** Jobs **
- 1) Render this sentence from the article on the pope's address in Rome into Spanish: "Lazio is the most populous of Italy’s regions (equivalent to a state or a province) and is the country’s government and financial hub because it includes the capital city of Rome."
- 2) From the article on the pope's address in Rome, output everything from "Quoting his own" down to "population in Italy.", unchanged.
* START Document excerpt *
In an address to political, business and social leaders of the city and province of Rome and the Lazio region, the pope said that the natural family, made up of one man and one woman bound in marriage with their children, is the “basic cell” of society in which “children learn the human and Christian values that make possible constructive and peaceful coexistence.”
“The approval of forms of union that pervert the essence and end of the family, ends by penalizing all those who, not without effort, are committed to living stable affective bonds, guaranteed juridically and recognized publicly,” Benedict said.
Lazio is the most populous of Italy’s regions (equivalent to a state or a province) and is the country’s government and financial hub because it includes the capital city of Rome.
The pope decried the region’s high rates of abortion and called on those politicians and leaders present to “support maternity concretely,” so that couples would not face financial constraints when deciding to have children and so that “women who are engaged in a profession the possibility of combining family and work”.
Quoting his own recent encyclical Caritas in veritate, the pope said that “openness to life is at the center of true development”. He praised local pregnancy support organizations and a local law of the Lazio region that includes unborn children in the “family quotient”.
“At the other end of life,” Benedict warned of the “fragile conditions” of the region’s growing number of elderly people and those who are in “precarious health”.
“I renew the invitation to promote a culture that respects life until its natural end, in the awareness that the measure of humanity is determined essentially in the relationship with suffering and the one who suffers.”
No form of same-sex union is recognized under Italian law, and homosexual behaviour is still not widely accepted among the general population in Italy.
A recent government report demonstrated that abortion is also not popular, with 70 per cent of Italian doctors refusing to participate, a number that rose to 80 per cent in Lazio. Abortion rates reached a peak in Italy of 234,801 in 1982. By 2009, that number had fallen to 116, 933, less than half the peak-year number with numbers falling particularly in the last five years.
* END Document excerpt *
* START Stored data *
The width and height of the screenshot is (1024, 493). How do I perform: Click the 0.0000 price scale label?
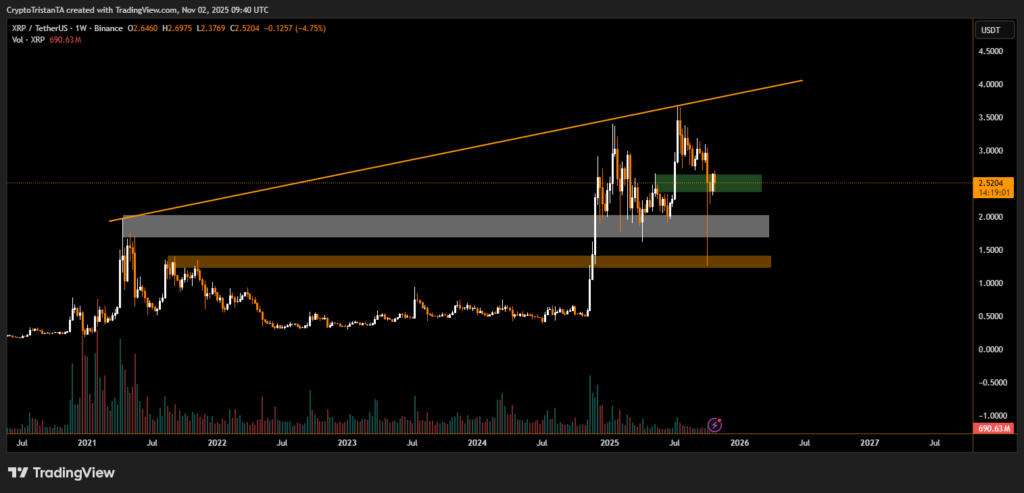[x=993, y=349]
* END Stored data *
** Solutions in order **
- 1) El Lacio es la más poblada de las regiones de Italia (equivalente a un estado o una provincia) y es el centro gubernamental y financiero del país porque incluye la ciudad capital, Roma.

- 2)
Quoting his own recent encyclical Caritas in veritate, the pope said that “openness to life is at the center of true development”. He praised local pregnancy support organizations and a local law of the Lazio region that includes unborn children in the “family quotient”.
“At the other end of life,” Benedict warned of the “fragile conditions” of the region’s growing number of elderly people and those who are in “precarious health”.
“I renew the invitation to promote a culture that respects life until its natural end, in the awareness that the measure of humanity is determined essentially in the relationship with suffering and the one who suffers.”
No form of same-sex union is recognized under Italian law, and homosexual behaviour is still not widely accepted among the general population in Italy.